SMMA berhasil bertahan dari gencarnya pembangunan betonisasi lantaran telah ditetapkan sebagai kawasan konservasi sejak zaman kolonial. Habitat lahan basah ini, semula didominasi tumbuhan bakau dan ditetapkan sebagai cagar alam oleh Pemerintah Hindia Belanda pada 17 Juni 1939 seluas 15,04 hektar.
Selanjutnya, wilayah ini diperluas. Namun, karena kerusakan lingkungan yang terjadi baik di sekitar maupun dalam kawasan, maka pada 1998, pemerintah merubah statusnya menjadi suaka margasatwa yang kondisinya saat ini, lebih dari separuhnya telah berubah menjadi rawa terbuka yang ditumbuhi eceng gondok.
Pada musim kering, air di rawa-rawa ini akan surut dan eceng gondok pun mengering sehingga memudahkan burung berburu invertebrata kecil di lumpur yang terbentang. SMMA pun akan dipenuhi aneka jenis burung yang mencari makanan. “Burung air pemakan cacing dan siput seperti mandar besar (Porphyrio porphyrio) serta tikusan merah (Porzana fusca) lebih mudah terlihat di musim tersebut, berbaur dengan burung-burung air lain seperti blekok sawah dan kuntul,” tutur Jihad, Bird Conservation Officer Burung Indonesia.
Selain burung air, SMMA juga menjadi habitat bagi beberapa jenis burung lain seperti bangau bluwok (Mycteria cinerea) yang terancam punah dengan status Genting, elang bondol (Haliastur indus) yang menjadi maskot Kota Jakarta, serta elang-laut perut putih (Haliaetus leucogaster). Elang bondol sebagai maskot Jakarta ditetapkan melalui Keputusan Gubernur No.176 Tahun 1989. Burung gagah yang mewakili karakter masyarakat Jakarta yang dinamis ini merupakan satwa dilindungi berdasarkan PP Nomor 7 Tahun 1999 tentang Pengawetan Jenis Tumbuhan dan Satwa.
Ada juga jenis endemis Jawa yang terancam punah dengan status Rentan yaitu bubut jawa (Centropus nigrorufus), serta endemis Jawa-Bali yang Kritis, jalak putih (Sturnus melanopterus). Bubut jawa merupakan burung yang menyenangi ekosistem bakau. Jumlahnya saat ini secara keseluruhan diperkirakan antara 2.500 sampai 10.000 individu dewasa.
Sementara jalak putih, merupakan burung berukuran 23 cm, berwarna hitam dan putih.
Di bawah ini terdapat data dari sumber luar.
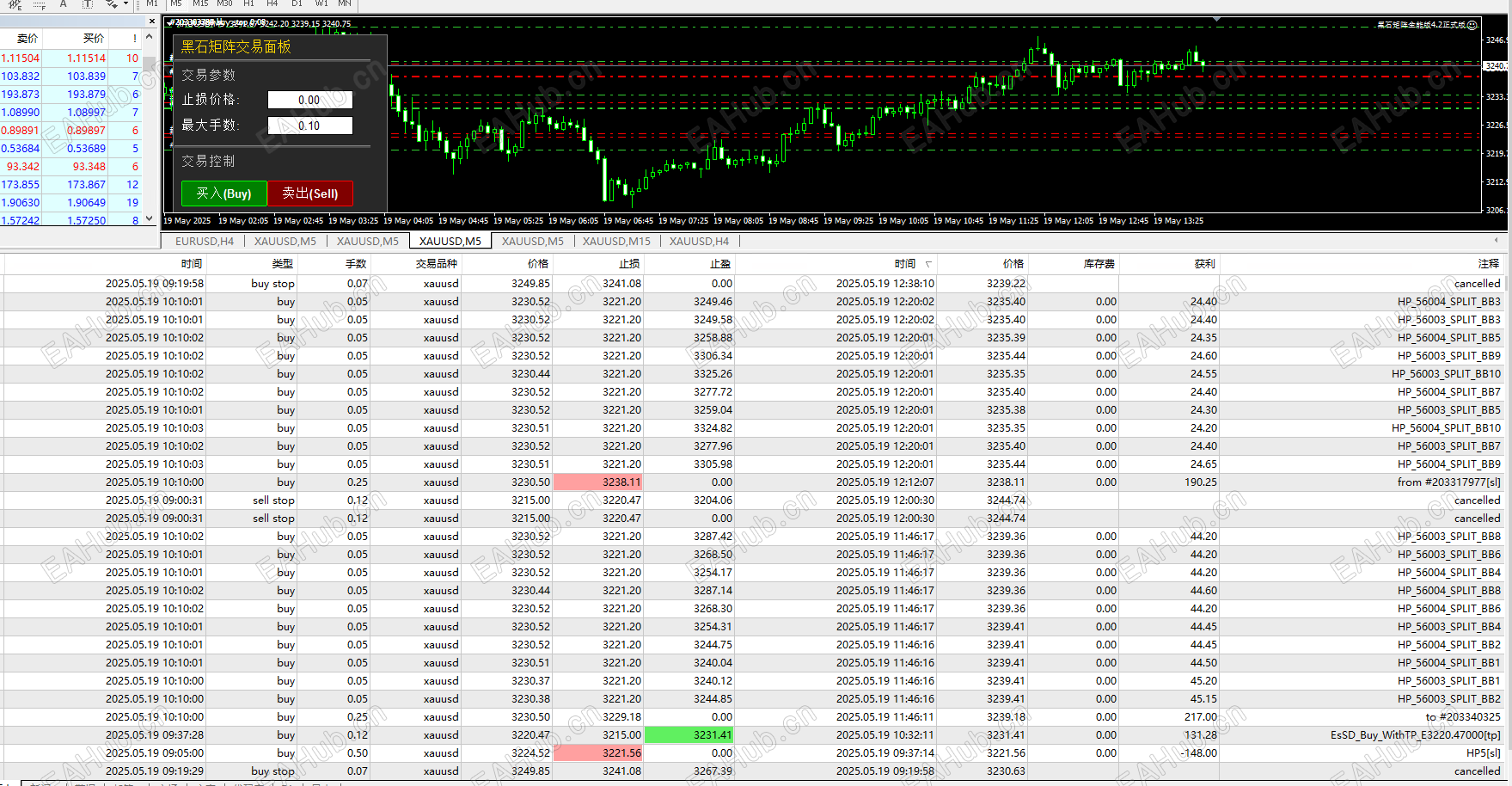Viewport: 1512px width, 786px height.
Task: Select the Fibonacci retracement tool
Action: pos(39,4)
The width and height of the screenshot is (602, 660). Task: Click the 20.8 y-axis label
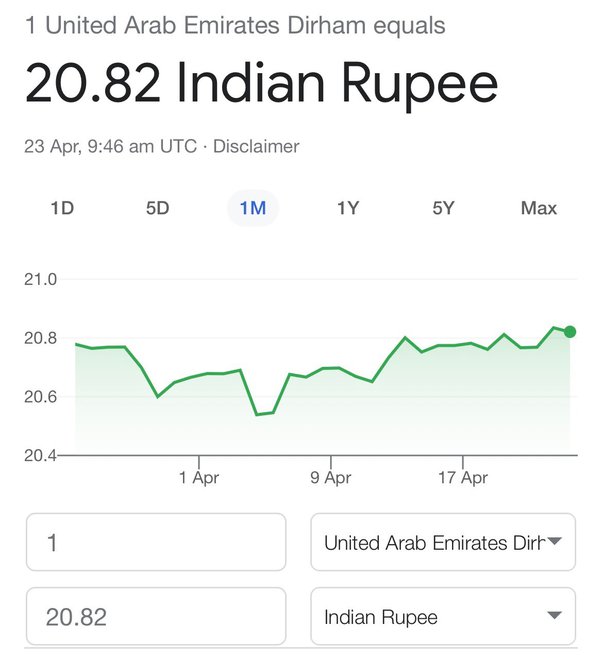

Biasanya mencari makan di daerah terbuka dan hidup berpasangan atau dalam kelompok kecil. Saat ini, keberadaannya mulai sulit dilihat. “Rentang populasinya diperkirakan antara 600 hingga 1.700 individu dewasa saja,” tutur Jihad.
Kondisi SMMA yang mulai memprihatinkan, selain masalah eceng gondok yang sulit dibasmi, sampah yang hanyut di Kali Angke maupun yang dibawa pengunjung, serta tingginya laju pembangunan di kawasan sekitar, sangat berdampak kurang baik terhadap kehidupan burung yang berada di wilayah ini.
Sejatinya, BirdLife International telah memasukkan suaka margasatwa yang ditunjuk berdasarkan SK Menteri Kehutanan RI Nomor: 097/Kpts-II/1988, seluas 25,02 hektar pada 29 Februari 1988 ini, sebagai salah satu Daerah Penting bagi Burung (DPB) di Pulau Jawa.